On Thu, Apr 13, 2000 at 04:16:47PM -0500, Clinton Popetz wrote:
> On Wed, Apr 12, 2000 at 03:08:38PM -0700, Zack Weinberg wrote:
>  
> > I also can't figure out how we get from 'val / 512' to ix86_expand_branch.
> > There's no divdi pattern, and the ashrdi patterns don't generate the
> > branch and addition.  It must be hiding somewhere in the machine
> > independent code, but I don't know where.
> 
> expand_divmod does this when branches are cheap.  

Hmm... expand_divmod calls do_cmp_and_jump, which looks like it would
be the appropriate place to teach GCC that DImode < 0 or >= 0 can be
done by looking only at the high word.  But when I do that (see patch
below), it doesn't help, because i386 has a cmpdi pattern.  This
seems silly to me... why not let the generic code synthesize it?

With the patch below _and_ cmpdi commented out of i386.md, I get the
same assembly as 2.95 produced.  (The patch is overly long due to
indentation changes.)

zw

===================================================================
Index: expmed.c
--- expmed.c	2000/04/10 11:51:53	1.57
+++ expmed.c	2000/04/14 06:24:47
@@ -4563,58 +4563,84 @@ do_cmp_and_jump (arg1, arg2, op, mode, l
      enum rtx_code op;
      enum machine_mode mode;
 {
-  /* If this mode is an integer too wide to compare properly,
-     compare word by word.  Rely on cse to optimize constant cases.  */
+  rtx label2, word0;
 
-  if (GET_MODE_CLASS (mode) == MODE_INT
-      && ! can_compare_p (op, mode, ccp_jump))
+  if (GET_MODE_CLASS (mode) != MODE_INT
+      || can_compare_p (op, mode, ccp_jump))
     {
-      rtx label2 = gen_label_rtx ();
-
+      emit_cmp_and_jump_insns (arg1, arg2, op, NULL_RTX, mode, 0, 0, label);
+      return;
+    }
+    
+  /* Special case some word-by-word compares against zero.  */
+  if (arg2 == const0_rtx)
+    {
       switch (op)

→ Stated goal: Copy the part of the mailing-list message on GCC's expand_divmod and do_cmp_and_jump word for word, starting at the words containing "On Thu, Apr" and finishing with "512' to ix86_expand_branch.". The material that comes next has no connection to the mailing-list message above.

→ Provided data:
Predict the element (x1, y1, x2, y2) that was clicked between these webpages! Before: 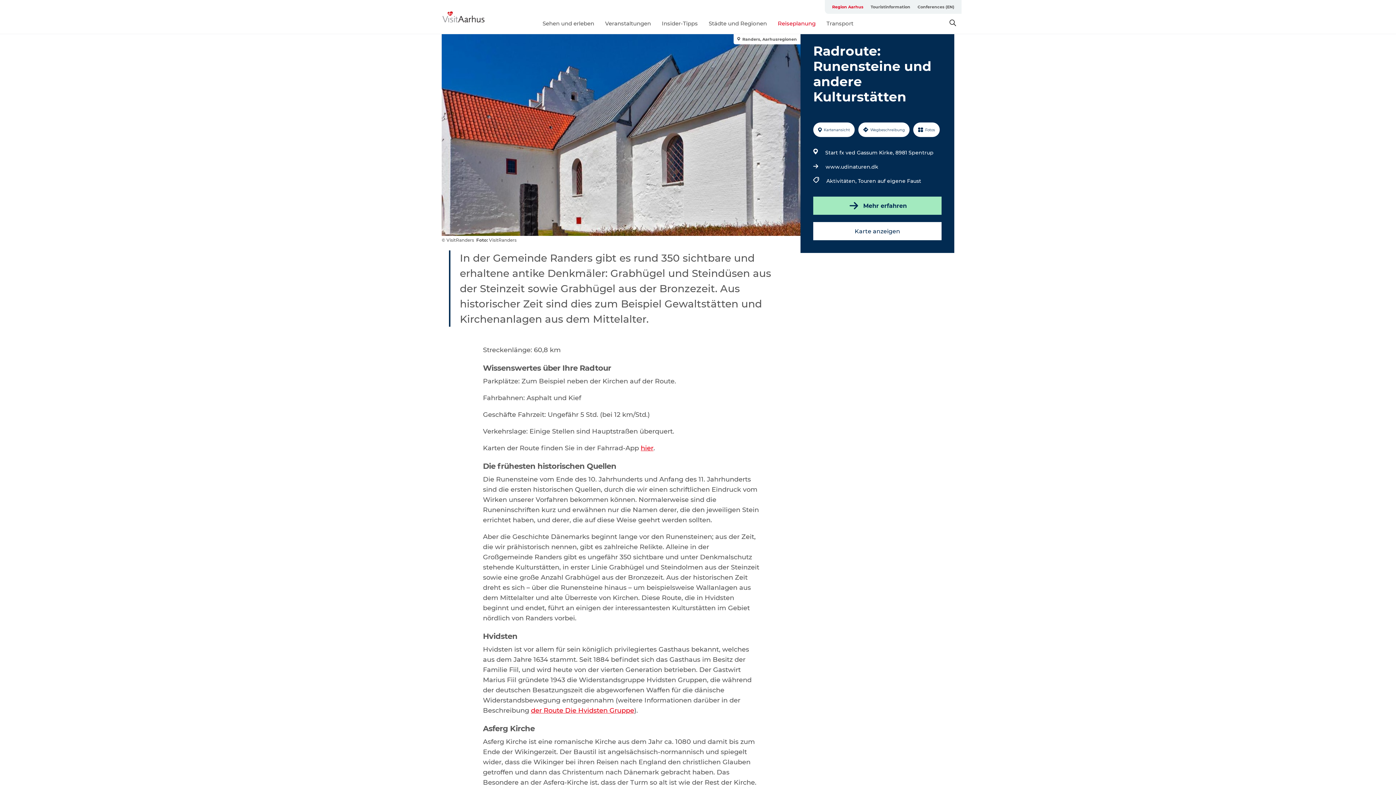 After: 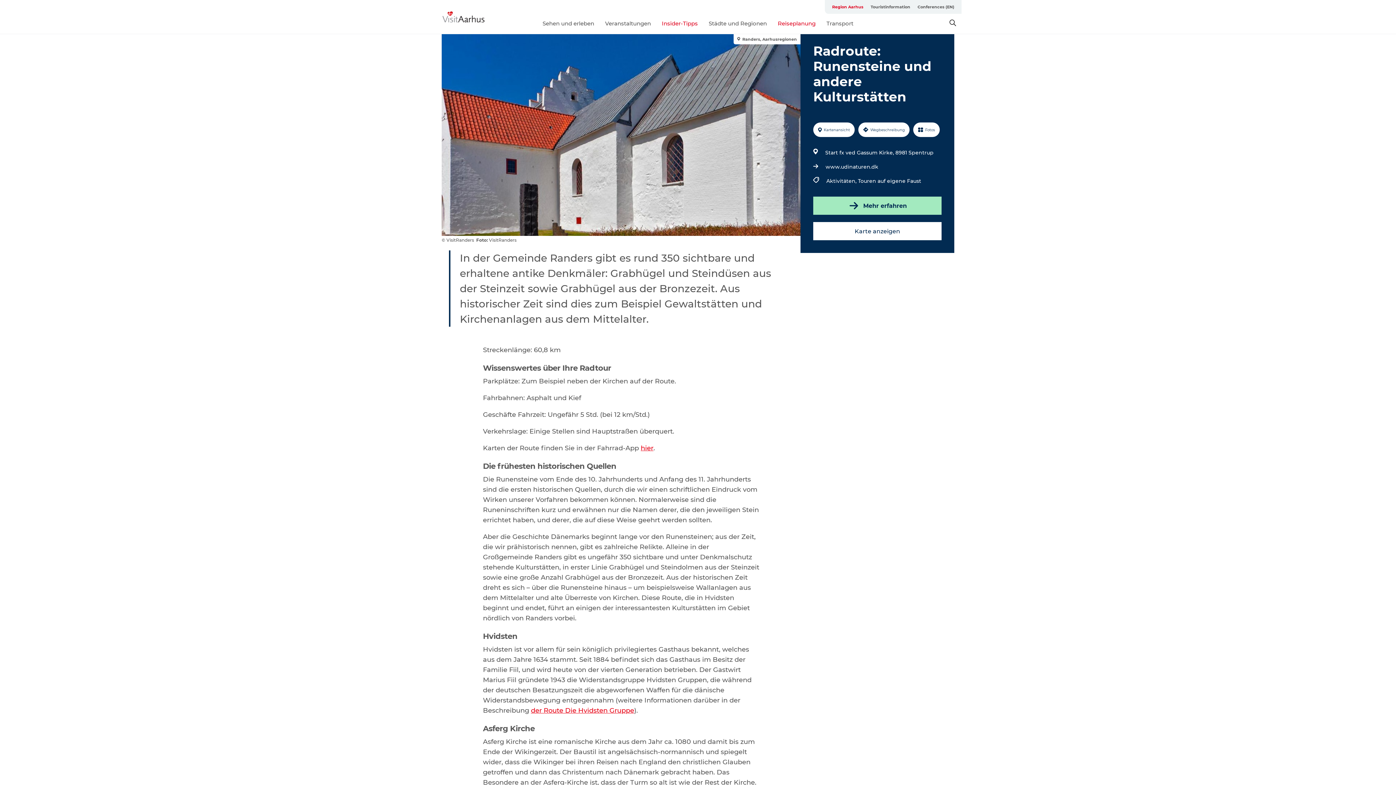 Action: bbox: (662, 19, 698, 26) label: Insider-Tipps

→ Worked answer:
On Thu, Apr 13, 2000 at 04:16:47PM -0500, Clinton Popetz wrote:
> On Wed, Apr 12, 2000 at 03:08:38PM -0700, Zack Weinberg wrote:
>  
> > I also can't figure out how we get from 'val / 512' to ix86_expand_branch.